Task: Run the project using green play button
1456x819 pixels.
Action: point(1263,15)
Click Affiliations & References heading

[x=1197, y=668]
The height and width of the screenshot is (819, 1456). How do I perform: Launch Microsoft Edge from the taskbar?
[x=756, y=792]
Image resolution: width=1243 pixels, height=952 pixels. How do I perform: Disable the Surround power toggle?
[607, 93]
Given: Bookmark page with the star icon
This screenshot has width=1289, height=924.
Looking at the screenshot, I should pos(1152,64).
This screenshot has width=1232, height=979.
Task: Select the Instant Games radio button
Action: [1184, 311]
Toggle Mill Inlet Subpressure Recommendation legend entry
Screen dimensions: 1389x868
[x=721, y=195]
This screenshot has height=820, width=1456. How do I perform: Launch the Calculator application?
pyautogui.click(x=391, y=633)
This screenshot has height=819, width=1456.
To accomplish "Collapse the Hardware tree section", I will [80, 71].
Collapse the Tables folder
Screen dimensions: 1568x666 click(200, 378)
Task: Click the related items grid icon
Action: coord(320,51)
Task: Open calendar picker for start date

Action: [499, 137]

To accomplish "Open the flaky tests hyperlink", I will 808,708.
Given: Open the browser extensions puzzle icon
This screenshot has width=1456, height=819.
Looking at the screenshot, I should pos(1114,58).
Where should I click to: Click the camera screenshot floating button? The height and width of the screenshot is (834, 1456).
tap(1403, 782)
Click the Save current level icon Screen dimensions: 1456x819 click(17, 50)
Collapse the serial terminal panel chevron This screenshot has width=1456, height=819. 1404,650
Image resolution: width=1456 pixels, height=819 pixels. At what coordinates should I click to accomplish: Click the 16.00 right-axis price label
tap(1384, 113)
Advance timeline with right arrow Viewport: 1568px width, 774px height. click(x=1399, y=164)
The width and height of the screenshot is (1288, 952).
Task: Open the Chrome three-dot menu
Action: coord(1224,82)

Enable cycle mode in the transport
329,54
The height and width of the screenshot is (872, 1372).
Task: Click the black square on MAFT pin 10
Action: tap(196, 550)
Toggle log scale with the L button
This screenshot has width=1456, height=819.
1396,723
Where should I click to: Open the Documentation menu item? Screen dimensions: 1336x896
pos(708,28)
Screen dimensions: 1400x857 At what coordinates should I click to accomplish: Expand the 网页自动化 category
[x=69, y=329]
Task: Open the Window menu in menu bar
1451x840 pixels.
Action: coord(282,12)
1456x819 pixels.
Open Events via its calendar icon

※

Above are the entries; return each one exactly.

**Result:**
Task: Run the project using green play button
1456x819 pixels.
Action: point(1263,15)
Click Affiliations & References heading

[x=1197, y=668]
The height and width of the screenshot is (819, 1456). How do I perform: Launch Microsoft Edge from the taskbar?
[x=756, y=792]
Image resolution: width=1243 pixels, height=952 pixels. How do I perform: Disable the Surround power toggle?
[607, 93]
Given: Bookmark page with the star icon
This screenshot has width=1289, height=924.
Looking at the screenshot, I should pos(1152,64).
This screenshot has width=1232, height=979.
Task: Select the Instant Games radio button
Action: [1184, 311]
Toggle Mill Inlet Subpressure Recommendation legend entry
Screen dimensions: 1389x868
[x=721, y=195]
This screenshot has height=820, width=1456. How do I perform: Launch the Calculator application?
pyautogui.click(x=391, y=633)
This screenshot has height=819, width=1456.
To accomplish "Collapse the Hardware tree section", I will [80, 71].
Collapse the Tables folder
Screen dimensions: 1568x666 click(200, 378)
Task: Click the related items grid icon
Action: coord(320,51)
Task: Open calendar picker for start date

Action: [499, 137]

To accomplish "Open the flaky tests hyperlink", I will 808,708.
Given: Open the browser extensions puzzle icon
This screenshot has width=1456, height=819.
Looking at the screenshot, I should pos(1114,58).
Where should I click to: Click the camera screenshot floating button? The height and width of the screenshot is (834, 1456).
tap(1403, 782)
Click the Save current level icon Screen dimensions: 1456x819 click(17, 50)
Collapse the serial terminal panel chevron This screenshot has width=1456, height=819. 1404,650
Image resolution: width=1456 pixels, height=819 pixels. At what coordinates should I click to accomplish: Click the 16.00 right-axis price label
tap(1384, 113)
Advance timeline with right arrow Viewport: 1568px width, 774px height. click(x=1399, y=164)
The width and height of the screenshot is (1288, 952).
Task: Open the Chrome three-dot menu
Action: coord(1224,82)

Enable cycle mode in the transport
329,54
The height and width of the screenshot is (872, 1372).
Task: Click the black square on MAFT pin 10
Action: tap(196, 550)
Toggle log scale with the L button
This screenshot has width=1456, height=819.
1396,723
Where should I click to: Open the Documentation menu item? Screen dimensions: 1336x896
pos(708,28)
Screen dimensions: 1400x857 At what coordinates should I click to accomplish: Expand the 网页自动化 category
[x=69, y=329]
Task: Open the Window menu in menu bar
1451x840 pixels.
Action: coord(282,12)
1456x819 pixels.
Open Events via its calendar icon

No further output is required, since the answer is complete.